• UPDATED: Lotsa luck finding the cost of medical services Wednesday, December 2, 2009

    If you’re a Californian who doesn’t have health insurance, state law requires hospitals to give you an estimate as to how much a medical procedure will cost.

    RandIt’s a law that, apparently, most hospitals don’t observe.

    In a study conducted by researchers from the RAND Corporation, the California HealthCare Foundation and two universities, only 28% of California hospitals that were asked for an estimate by an uninsured consumer provided a response…and not all of them provided a price estimate.  Of those that did, some did not include the additional cost of physician services; others didn’t specify exactly what their estimate covered.  Only 10 of 353 hospitals contacted provided a price estimate that explicitly covered both hospital and physician costs.

    Not only is it almost impossible for uninsured Californians to do any price-comparison shopping for health care, as required under the state’s transparency law, many of the price estimates that are offered may be illegally high.  From the RAND news release:

    While California law says the uninsured cannot be charged more than a hospital is paid by a government health plan, two-thirds of the price quotes exceeded the median price that Medicare reimburses hospitals for each of the procedures in California.  The finding suggests most hospitals provided estimates higher than what they are allowed to charge under state law.

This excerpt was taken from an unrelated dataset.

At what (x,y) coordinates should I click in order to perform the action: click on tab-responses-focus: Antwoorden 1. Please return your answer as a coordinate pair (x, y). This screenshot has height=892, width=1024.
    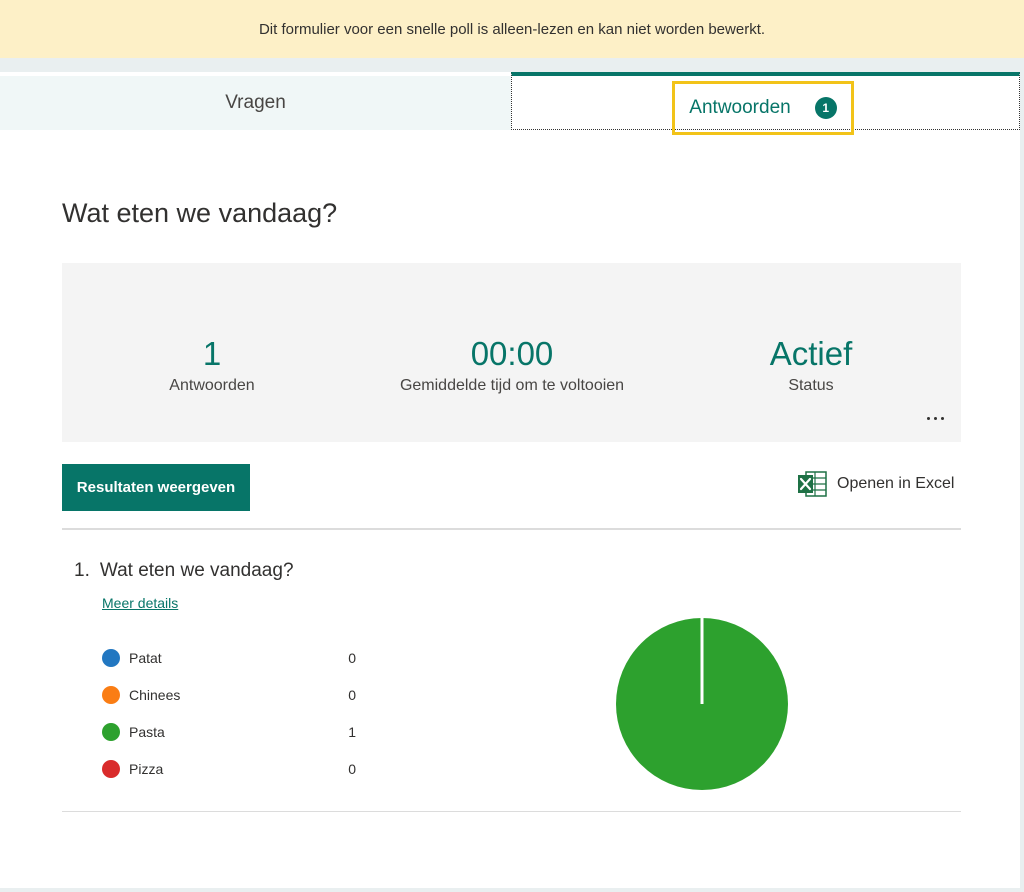
    Looking at the image, I should click on (763, 108).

    However, the requirement that the uninsured be required to pay no more than the government health plan rate applies only to low-income Californians.  RAND officials said the queries that were sent in this survey did not specify the income of the patient, only the fact that the patient was uninsured, so hospitals didn’t necessarily know a price ceiling applied.

    For those who do price-shop, the savings can be enormous.  Price estimates provided for a hysterectomy ranged from a low of $5,569 to a high of $15,950.  And the highest estimate for a colonoscopy was more than eight times the lowest estimate.

    Asked why so few hospitals provided the required information, a California Hospital Association spokeswoman told the Sacramento Bee, “I’m not going to justify or defend it.  All hospitals have to comply with what the law says.”

    UPDATE: Spencer Sherman of Catholic Healthcare Foundation sent the following correction:

    I’m writing to ask you to correct an error in your story  … It was not your error, but an error contained in the RAND press release. CHCF was not involved in the study, as your story states. A staff member at the Foundation, acting as an independent researcher, was part of the study team. However, CHCF provided no support or funding for the report and does not necessarily support its conclusions.